A friend is a person whom one has a bond of mutual affection, typically exclusive of sexual or family relations. Normally, we found friends in almost every environment we find ourselves, we meet new friends at work, school, religion places, at parties or event. But did you know that there are some people we called friends that always feel jealous about us?
Being jealous is a feeling of resentment against someone because of that person’s success or possessions. Some friends do love you when you are in the class with them, like, you are both jobless, single, poor or seeking for admission into University, but by the time you achieve more than them, they begin to envy you.
Here are the 5 signs that shows you have a jealous friend
A jealous friend will never appreciate what you do, she/he will always brings you down at every opportunity. The mistake most women do is that, they always share their romantic relationship with their friends, such as, my husband is good on bed, my boyfriend propose to me, my baby got me a car.
All these will make your jealous friend hate you more and more, because she/he never want the best for you, instead of him/her to be happy for you, she/he will make you feel guilty of your achievement. If you tell a jealous friend that your guy propose to you. She might say she saw your guy with another lady. Obviously, she is telling you that your man is a womanizer or he is cheating on you, before you know it, your joy is being turned to sorrow and you may eventually feel guilty.
also read; 6 Secrets On How To Have A Successful Relationship
A friend who truly loves you will always happy seeing you achieving even behind you, she/he give kudos and believes that she/he gains prestige from your achievement.

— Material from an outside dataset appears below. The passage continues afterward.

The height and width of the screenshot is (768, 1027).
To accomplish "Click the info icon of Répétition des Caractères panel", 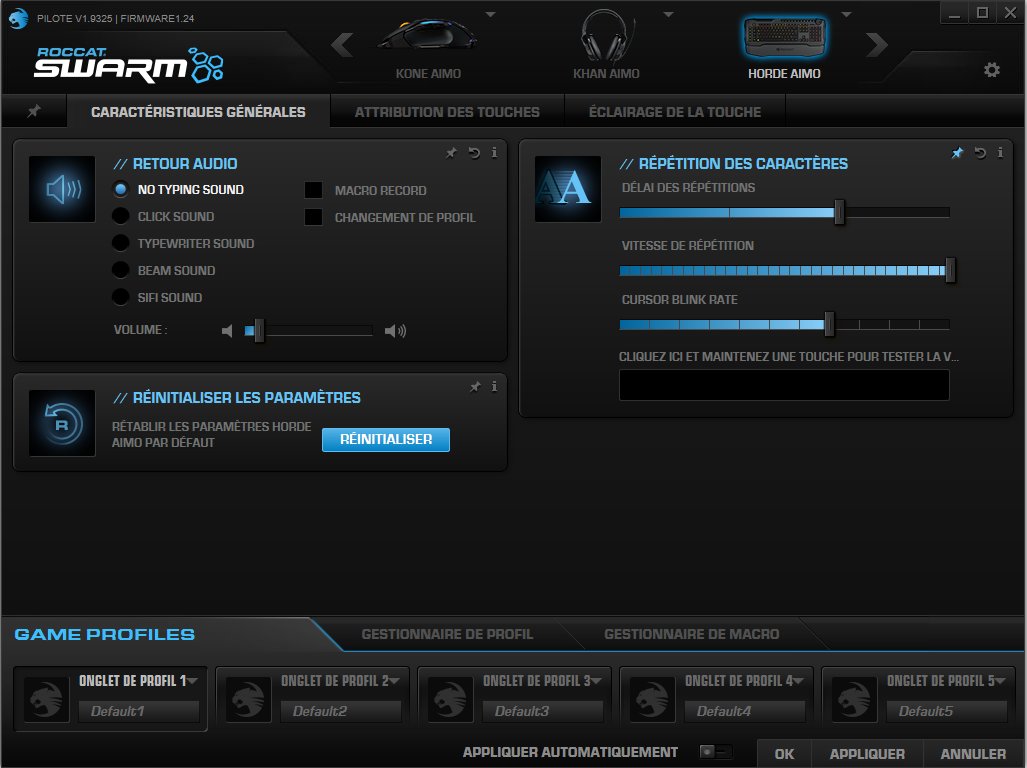I will [999, 153].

But a jealous friend will always say something bad behind you, trying to bring you down in the face of other friends so that they won’t love and appreciate you.

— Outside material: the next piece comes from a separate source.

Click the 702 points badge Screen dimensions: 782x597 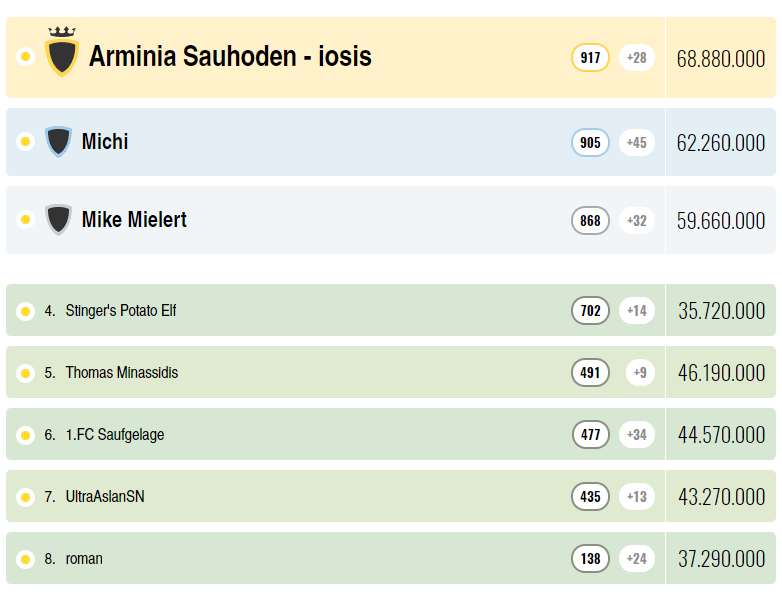[x=590, y=311]
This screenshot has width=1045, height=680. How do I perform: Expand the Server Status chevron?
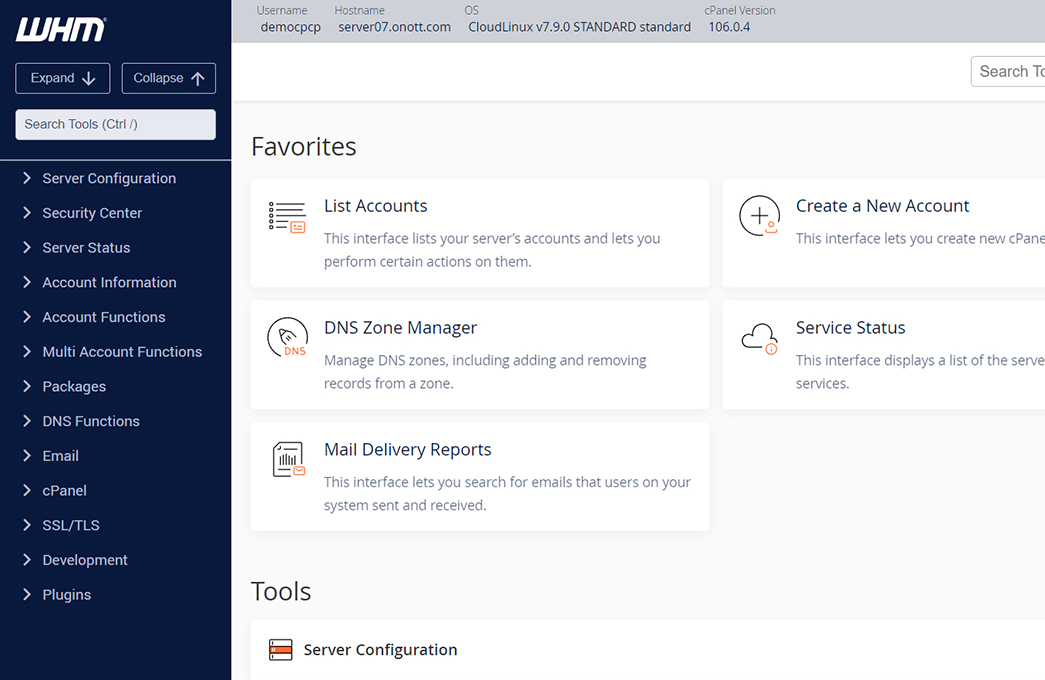pyautogui.click(x=27, y=247)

She/he will be angry that, why is it only you that is succeeding but not him/her, he/she could say, she/he is smarter, beautiful, brilliant, handsome than you,” but why you” and always make a spiteful slanderous statements about you.

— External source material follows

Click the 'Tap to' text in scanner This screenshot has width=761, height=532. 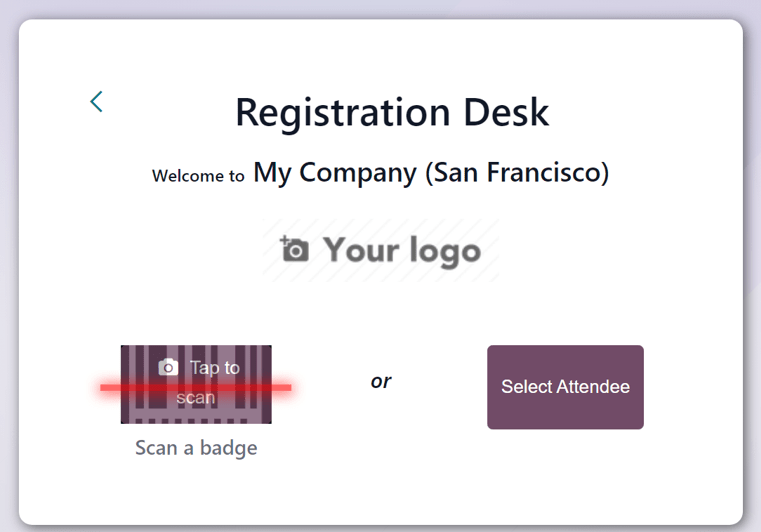coord(215,368)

At an inception of your friendship things may be going on well, like checking on yourselves every weekend or at leisure time, calling or even outing. But all of a sudden they can had a complete change in behaviour. Yeah! it is absolutely true that your friends may give you attitude over minor reasons, because i have also experienced it.
Years ago, when I got an admission into University, we were three friends then, but I was the first to gain admission, they were happy, but their attitudes changed toward me. They started belittling me, despite that I checked on them, I was very sad, because they never reciprocated, that was how I quit and stop checking on them. Therefore, is good to study your friends behavior and know what really the problem is, try to talk it out, but if they don’t change, it will be better if you can give it a quit.
The truth about a jealous friend is that she/ he can never appreciate you, when people are celebrating you for your breakthrough or discovering or if you are putting on something nice and adorable or you bought something valuable, she/he will never appreciate it, but can display a fake smile so that you won’t be suspicious.
Although, she may be pulling you down, but will be secretly seeking to acquire what you have. You may find out that she/he always have something similar to you, that shows that she/he loves it, but will never appreciate it on you.
The role friends play in our lives are significant, it could be positive or negative, they could mar or make you, but it depends on the type of friends you keep. A good friend will tell you that you can do it, she/he will motivate you in achieving your dreams, but a jealous friend is like fire extinguisher, he/she thrive to kill the spirit in you. If you are not careful, they make you feel worthless.
Never seek opinion from such friend before embarking on a project, because he/she will tell you that “I don’t think you are do it”. he/she will only make you focus on your weakness in order to discourage you.
Jealous friends are like shadows, they follow you in the sun but leave you in the dark. Associate wisely!